**Stated goal**.
Identify every line in the rows below that contains the string "with", and copy each one in full. Case counts.

**Data rows**.
====

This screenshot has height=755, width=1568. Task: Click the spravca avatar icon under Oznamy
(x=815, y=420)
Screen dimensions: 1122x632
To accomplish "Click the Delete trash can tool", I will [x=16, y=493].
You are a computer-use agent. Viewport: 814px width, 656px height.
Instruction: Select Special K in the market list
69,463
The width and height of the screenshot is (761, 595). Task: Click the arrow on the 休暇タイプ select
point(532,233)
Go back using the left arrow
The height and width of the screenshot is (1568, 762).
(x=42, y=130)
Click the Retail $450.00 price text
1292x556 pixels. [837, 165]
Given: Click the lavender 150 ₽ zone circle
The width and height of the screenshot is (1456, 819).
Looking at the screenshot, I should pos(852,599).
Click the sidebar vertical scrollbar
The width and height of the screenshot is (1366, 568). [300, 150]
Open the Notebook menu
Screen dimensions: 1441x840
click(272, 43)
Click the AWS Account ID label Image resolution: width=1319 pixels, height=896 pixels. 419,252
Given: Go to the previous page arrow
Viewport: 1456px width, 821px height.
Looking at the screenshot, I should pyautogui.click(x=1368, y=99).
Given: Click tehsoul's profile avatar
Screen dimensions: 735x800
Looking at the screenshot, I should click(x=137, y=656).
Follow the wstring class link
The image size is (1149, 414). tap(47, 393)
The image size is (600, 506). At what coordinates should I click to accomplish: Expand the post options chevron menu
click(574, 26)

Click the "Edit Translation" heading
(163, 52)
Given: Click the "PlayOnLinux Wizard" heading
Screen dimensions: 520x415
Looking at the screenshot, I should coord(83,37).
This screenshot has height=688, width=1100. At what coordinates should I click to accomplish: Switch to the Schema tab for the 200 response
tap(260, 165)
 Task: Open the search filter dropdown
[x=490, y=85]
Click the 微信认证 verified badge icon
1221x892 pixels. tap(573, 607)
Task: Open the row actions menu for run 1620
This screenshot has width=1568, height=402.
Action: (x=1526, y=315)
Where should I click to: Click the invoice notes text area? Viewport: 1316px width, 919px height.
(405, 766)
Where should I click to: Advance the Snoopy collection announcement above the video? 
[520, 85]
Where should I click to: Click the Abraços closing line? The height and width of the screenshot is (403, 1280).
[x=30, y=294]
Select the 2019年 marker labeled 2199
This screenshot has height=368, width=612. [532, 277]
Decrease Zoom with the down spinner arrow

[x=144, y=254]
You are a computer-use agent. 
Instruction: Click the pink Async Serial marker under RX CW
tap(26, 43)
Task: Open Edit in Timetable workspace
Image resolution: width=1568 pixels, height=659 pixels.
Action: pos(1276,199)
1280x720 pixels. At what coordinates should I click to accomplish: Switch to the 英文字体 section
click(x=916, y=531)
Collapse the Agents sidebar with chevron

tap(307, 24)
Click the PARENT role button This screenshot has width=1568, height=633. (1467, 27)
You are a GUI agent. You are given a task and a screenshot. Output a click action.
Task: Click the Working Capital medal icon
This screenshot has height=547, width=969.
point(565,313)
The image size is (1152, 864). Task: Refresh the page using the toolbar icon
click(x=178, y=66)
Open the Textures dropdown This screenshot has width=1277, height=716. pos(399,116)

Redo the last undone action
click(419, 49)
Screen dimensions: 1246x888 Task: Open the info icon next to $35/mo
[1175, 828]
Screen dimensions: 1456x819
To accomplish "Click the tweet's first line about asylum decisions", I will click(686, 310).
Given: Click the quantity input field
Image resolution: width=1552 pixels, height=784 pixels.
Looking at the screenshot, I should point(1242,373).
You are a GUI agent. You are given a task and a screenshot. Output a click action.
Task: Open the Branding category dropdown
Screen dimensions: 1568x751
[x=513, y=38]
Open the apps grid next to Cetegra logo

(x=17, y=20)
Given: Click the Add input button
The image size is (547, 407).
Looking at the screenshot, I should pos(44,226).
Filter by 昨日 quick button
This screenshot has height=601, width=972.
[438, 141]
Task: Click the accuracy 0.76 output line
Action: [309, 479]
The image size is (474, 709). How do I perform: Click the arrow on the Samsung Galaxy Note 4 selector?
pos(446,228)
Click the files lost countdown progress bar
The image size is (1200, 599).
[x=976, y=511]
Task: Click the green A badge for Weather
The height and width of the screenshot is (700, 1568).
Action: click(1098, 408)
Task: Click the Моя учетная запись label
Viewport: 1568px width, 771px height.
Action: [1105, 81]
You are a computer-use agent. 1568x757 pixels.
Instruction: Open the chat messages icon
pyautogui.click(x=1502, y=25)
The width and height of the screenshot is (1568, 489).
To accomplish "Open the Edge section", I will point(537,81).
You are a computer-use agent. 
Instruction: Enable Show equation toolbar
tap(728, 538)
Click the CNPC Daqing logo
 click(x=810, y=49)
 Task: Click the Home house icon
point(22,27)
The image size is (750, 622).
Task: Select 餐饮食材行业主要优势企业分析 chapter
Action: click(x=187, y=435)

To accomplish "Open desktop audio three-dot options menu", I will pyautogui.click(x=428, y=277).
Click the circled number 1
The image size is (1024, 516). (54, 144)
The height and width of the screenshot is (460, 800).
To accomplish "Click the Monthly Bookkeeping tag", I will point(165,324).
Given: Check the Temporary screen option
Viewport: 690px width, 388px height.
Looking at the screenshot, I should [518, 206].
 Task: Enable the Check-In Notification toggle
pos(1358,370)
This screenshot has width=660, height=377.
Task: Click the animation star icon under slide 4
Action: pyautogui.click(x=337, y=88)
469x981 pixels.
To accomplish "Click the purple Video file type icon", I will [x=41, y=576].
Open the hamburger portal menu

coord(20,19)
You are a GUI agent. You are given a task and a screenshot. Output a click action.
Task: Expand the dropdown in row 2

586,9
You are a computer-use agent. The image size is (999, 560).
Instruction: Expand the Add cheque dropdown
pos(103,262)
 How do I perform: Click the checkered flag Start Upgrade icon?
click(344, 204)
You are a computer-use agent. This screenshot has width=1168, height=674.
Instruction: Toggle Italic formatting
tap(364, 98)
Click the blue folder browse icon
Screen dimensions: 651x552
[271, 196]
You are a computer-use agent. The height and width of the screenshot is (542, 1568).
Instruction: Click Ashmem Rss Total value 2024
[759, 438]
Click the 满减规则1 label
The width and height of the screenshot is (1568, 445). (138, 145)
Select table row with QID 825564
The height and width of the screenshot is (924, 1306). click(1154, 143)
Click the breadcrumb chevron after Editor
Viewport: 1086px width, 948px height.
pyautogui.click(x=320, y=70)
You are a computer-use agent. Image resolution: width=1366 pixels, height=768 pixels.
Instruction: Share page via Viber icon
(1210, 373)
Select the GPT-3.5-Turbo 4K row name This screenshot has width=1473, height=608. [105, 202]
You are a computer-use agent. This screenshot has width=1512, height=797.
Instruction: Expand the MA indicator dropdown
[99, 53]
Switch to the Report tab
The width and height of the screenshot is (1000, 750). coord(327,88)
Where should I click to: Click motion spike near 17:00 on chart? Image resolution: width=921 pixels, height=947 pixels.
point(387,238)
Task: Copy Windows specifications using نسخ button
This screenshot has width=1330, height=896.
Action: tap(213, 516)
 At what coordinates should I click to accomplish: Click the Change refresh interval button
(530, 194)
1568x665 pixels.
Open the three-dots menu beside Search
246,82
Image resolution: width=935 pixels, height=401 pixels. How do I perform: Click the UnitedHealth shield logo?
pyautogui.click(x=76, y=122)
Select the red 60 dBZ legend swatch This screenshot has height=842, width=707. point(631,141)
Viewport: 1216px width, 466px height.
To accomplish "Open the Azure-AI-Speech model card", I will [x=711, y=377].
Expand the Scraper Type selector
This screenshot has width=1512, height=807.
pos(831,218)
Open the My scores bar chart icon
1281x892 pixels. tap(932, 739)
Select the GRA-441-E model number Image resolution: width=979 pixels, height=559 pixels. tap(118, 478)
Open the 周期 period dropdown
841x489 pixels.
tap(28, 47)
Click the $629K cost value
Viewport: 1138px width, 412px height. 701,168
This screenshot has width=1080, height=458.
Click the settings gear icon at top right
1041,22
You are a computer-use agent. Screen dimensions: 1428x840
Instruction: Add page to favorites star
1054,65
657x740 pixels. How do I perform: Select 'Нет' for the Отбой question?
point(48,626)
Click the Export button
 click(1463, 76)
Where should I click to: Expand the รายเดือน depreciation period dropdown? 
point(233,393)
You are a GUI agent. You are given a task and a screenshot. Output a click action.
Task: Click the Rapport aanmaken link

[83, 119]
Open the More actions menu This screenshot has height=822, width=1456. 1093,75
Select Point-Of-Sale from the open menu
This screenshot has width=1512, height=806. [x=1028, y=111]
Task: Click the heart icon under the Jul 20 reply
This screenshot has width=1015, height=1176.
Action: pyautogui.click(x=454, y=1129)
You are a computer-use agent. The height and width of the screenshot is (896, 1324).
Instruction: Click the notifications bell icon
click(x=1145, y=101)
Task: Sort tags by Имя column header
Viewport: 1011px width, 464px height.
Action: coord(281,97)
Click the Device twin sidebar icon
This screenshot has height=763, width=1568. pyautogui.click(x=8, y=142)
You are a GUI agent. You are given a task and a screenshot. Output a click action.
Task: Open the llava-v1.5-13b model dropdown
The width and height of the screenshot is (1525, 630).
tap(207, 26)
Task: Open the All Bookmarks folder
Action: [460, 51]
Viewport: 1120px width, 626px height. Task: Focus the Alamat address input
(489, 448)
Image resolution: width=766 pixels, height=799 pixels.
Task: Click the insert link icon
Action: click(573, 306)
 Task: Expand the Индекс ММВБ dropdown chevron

====

**Exercise output**.
Decrease Zoom with the down spinner arrow
Collapse the Agents sidebar with chevron
Select table row with QID 825564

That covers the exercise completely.